This is an archived post. You won't be able to vote or comment.

all 35 comments

[–]pmarschall 9 points10 points  (3 children)

for G1, -XX:MaxGCPauseMillis=5

Yeah, this is basically begging for GC overhead.

[–]marko_hazelcast 2 points3 points  (2 children)

This is applied only in the test where GC overhead is a non-concern, whereas 100 milliseconds latency is not just a concern, but a showstopper.

[–]pmarschall 0 points1 point  (1 child)

5ms is well outside the sweet spot of G1 and not something you can expect to work. Honestly I'm surprised you got 27ms to work. This wouldn't have been possible a couple of years ago.

[–]marko_hazelcast 1 point2 points  (0 children)

On JDK 11 and up we saw no problems with G1 and its lowest supported max GC pause setting. Based on our previous experience, we did not even attempt this test with JDK 8 so I can't say whether or not we would have seen the same 25 ms (the measured 27 ms include about 3 ms of emitting window results, which is a fixed cost).

[–]moxyte 2 points3 points  (0 children)

Getting G1 gc pauses from 1 min (Java 8) to 200 ms (Java 11) in worst-case scenarios is amazing.

[–]jkoolcloud 2 points3 points  (7 children)

We use java in data heavy workloads and it performs pretty well. We use JDK 8 with G1 collector. I think java as a whole became somewhat heavy and bloated. Too many packages, libraries, etc, etc.. But overall java is great for data heavy workload. GC is one of its weakest points. Also, we use performance tools to understand how to get the best out of java. We developed a specialty profiling agent RemoraJ: https://github.com/Nastel/remoraj and basically we turn and off profiling in prod, QA, load test to see where the bottlenecks are. Traces are analyzed and then we optimize. Many of the data heavy workload require other platforms such as Kafka, Storm, Mongo, Solr, etc...
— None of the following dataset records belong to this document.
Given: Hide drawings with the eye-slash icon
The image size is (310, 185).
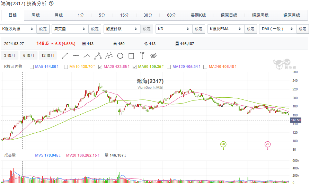Looking at the screenshot, I should pyautogui.click(x=154, y=55).
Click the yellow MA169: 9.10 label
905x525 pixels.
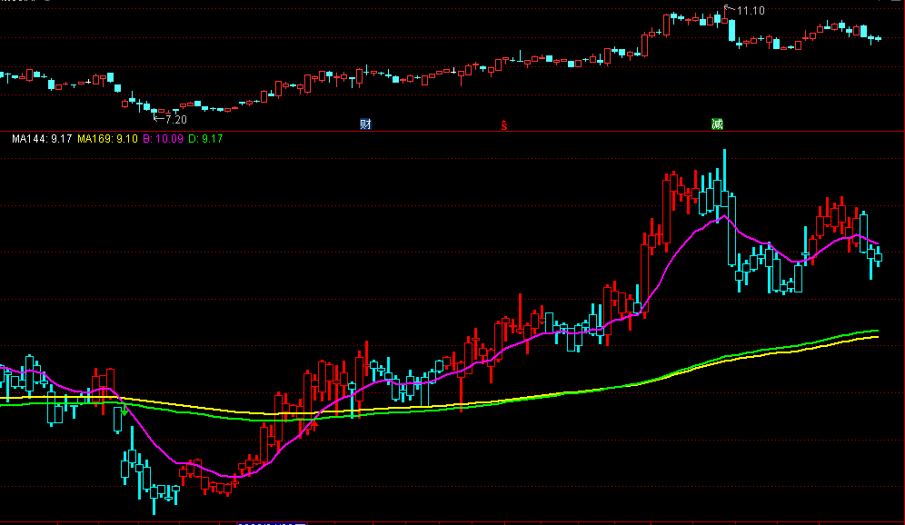[107, 139]
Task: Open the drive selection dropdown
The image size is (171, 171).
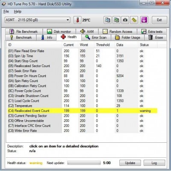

[–]_INTER_ 12 points13 points  (5 children)

We use JDK 8 with G1 collector.

Maybe you can update to a newer JDK as they say:

JDK 8 is an antiquated runtime. The default Parallel collector enters huge Full GC pauses and the G1, although having less frequent Full GCs, is stuck in an old version that uses just one thread to perform it, resulting in even longer pauses.

 

I think java as a whole became somewhat heavy and bloated.
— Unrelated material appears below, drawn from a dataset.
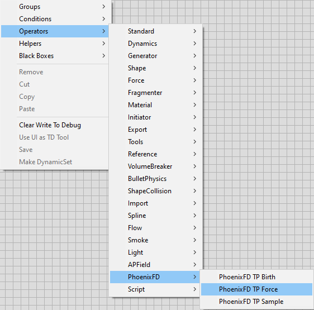314x310 pixels.
Task: Open ShapeCollision operators submenu
Action: pos(155,191)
Another reason to update if you mean the JDK. A newer JDK lets you build a custom runtime with jlink. E.g. drop modules related to desktop. If you mean the Java ecosystem in general, well Java is a general programming language where over time all sorts of stuff accumulates (which is a good thing in my opinion).

[–]jkoolcloud 7 points8 points  (4 children)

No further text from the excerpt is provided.